Franc fort les ouvriers de Mecalp Technology obtiennent des garanties
La signature d'un accord entre la direction et le personnel représenté par Unia a offert une issue au conflit

Faisant suite à deux jours de grève, les premiers en Suisse romande consécutifs à l'abandon du taux plancher, la procédure de conciliation devant la Chambre des relations collectives de travail a débouché, après trois mois de négociations, sur un protocole d'accord.
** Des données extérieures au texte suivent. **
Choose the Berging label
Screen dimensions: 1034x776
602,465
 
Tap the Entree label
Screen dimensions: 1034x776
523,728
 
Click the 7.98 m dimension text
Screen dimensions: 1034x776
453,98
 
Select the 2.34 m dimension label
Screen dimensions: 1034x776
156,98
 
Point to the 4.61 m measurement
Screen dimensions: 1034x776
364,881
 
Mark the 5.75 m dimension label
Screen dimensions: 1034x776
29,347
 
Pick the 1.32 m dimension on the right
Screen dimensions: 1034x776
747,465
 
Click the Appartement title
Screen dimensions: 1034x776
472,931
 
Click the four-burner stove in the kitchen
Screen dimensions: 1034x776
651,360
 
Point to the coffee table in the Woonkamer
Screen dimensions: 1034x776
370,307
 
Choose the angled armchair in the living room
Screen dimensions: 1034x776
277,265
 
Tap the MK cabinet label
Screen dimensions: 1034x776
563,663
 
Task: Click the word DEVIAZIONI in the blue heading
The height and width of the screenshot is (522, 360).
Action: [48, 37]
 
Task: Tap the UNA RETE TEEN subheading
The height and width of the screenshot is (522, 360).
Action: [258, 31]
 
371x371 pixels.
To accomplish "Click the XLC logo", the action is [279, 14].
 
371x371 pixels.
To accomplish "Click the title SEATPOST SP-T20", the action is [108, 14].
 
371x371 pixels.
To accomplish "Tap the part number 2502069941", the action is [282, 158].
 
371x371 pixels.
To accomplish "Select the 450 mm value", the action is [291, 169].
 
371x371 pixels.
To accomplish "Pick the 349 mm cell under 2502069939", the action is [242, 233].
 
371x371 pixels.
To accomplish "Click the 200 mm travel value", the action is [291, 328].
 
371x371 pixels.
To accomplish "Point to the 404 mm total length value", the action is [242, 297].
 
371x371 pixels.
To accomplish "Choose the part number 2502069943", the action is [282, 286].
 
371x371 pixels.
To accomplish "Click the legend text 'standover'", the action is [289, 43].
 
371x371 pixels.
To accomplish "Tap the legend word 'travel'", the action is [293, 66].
Un accord a été conclu entre la direction de Mecalp Technology et le personnel représenté par Unia, mettant fin au conflit dans cette entreprise de Meyrin (GE) appartenant au groupe français Bontaz-Centre.
Sous prétexte de franc fort, la direction de cette usine active dans le décolletage pour l'industrie automobile avait à la mi-mars annoncé à sa cinquantaine d'employés des modifications des contrats de travail impliquant une baisse des salaires de 10%, qui auraient été versés en euros, ainsi que des heures supplémentaires non payées le samedi. Après deux jours de grève, suivie par deux tiers du personnel fixe, Mecalp avait renoncé à réduire les salaires et à les payer en euros, mais maintenu son exigence d'augmenter le temps de travail hebdomadaire de deux heures. Soutenus par Unia, les ouvriers avaient alors décidé de saisir la Chambre des relations collectives de travail (CRCT).

«L'important est le signal de la lutte»
Après trois mois de négociations sous l'égide de cette instance de conciliation, les parties ont signé un protocole d'accord le 9 juin. Mecalp n'a pas lâché sur les deux heures supplémentaires. De 40 heures, le temps de travail hebdomadaire passera à 42 heures tant que le taux de change restera défavorable. Toutefois, et ce n'est pas négligeable, ces heures en sus seront compensées à la fin de l'année si l'entreprise dégage un bénéfice. De plus, la direction s'est engagée à ne pas réduire les salaires d'ici à la fin de l'année ni à procéder à des licenciements économiques.
«Subir une augmentation de temps de travail n'est pas rien, je ne parlerai donc pas de victoire même si nous avons obtenu toutes les garanties», explique Alessandro Pelizzari, secrétaire régional d'Unia Genève. «Ce qui est important, c'est le signal de la lutte que les ouvriers de Mecalp ont lancé. La grève avait pu empêcher le pire.»
Pour rappel, le directeur n'avait pas hésité à licencier sur le champ trois ouvriers qui avaient protesté contre la modification de leur contrat. Par un arrêt de travail immédiat, la mobilisation de leurs collègues avait permis leur réintégration.


Jérôme Béguin

 

Genève contribuera aux risques de change
Le Conseil d'Etat genevois a transmis au Grand Conseil un projet de loi permettant à la Fondation d'aide aux entreprises de contribuer aux risques de change. En février, Unia Genève avait demandé la mise en place d'un fonds cantonal de soutien aux sociétés victimes du franc fort. «Nous sommes satisfaits que le gouvernement réponde à notre demande. Pour nos activités syndicales, c'est une bonne nouvelle», se félicite Alessandro Pelizzari, secrétaire régional du syndicat. «Dans certains cas qui nous inquiètent cela permettra de faire pression pour que les entreprises trouvent des solutions.»